*Your assignment*
Repeat exactly the line that contains "This screenshot has height=392, width=572." and every line after it, down to the last line of the entries below. Do not include pictures.

Segment Start: Given data

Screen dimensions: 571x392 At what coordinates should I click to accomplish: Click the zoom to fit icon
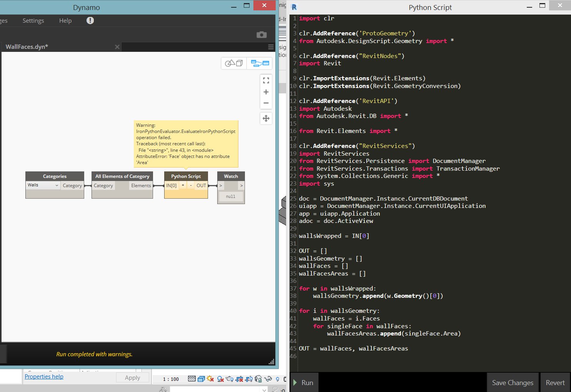click(266, 80)
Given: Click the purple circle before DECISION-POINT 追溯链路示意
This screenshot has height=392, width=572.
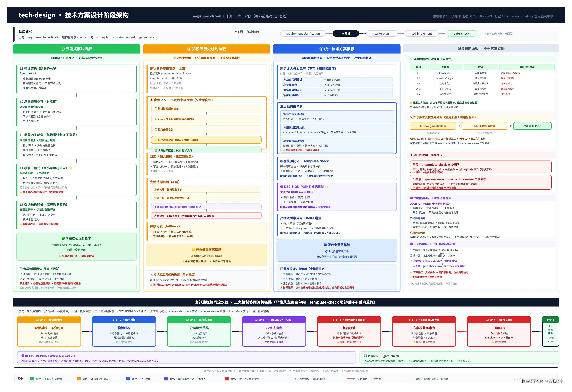Looking at the screenshot, I should coord(411,244).
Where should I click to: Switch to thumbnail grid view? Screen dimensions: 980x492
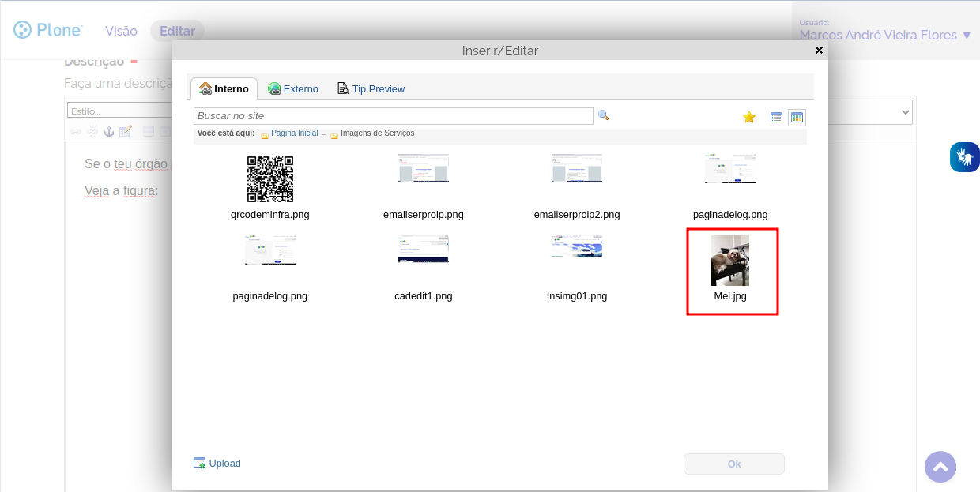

Segment End: Given data

*Output of the exercise*
This screenshot has height=392, width=572.
Looking at the screenshot, I should coord(411,244).
Where should I click to: Switch to thumbnail grid view? Screen dimensions: 980x492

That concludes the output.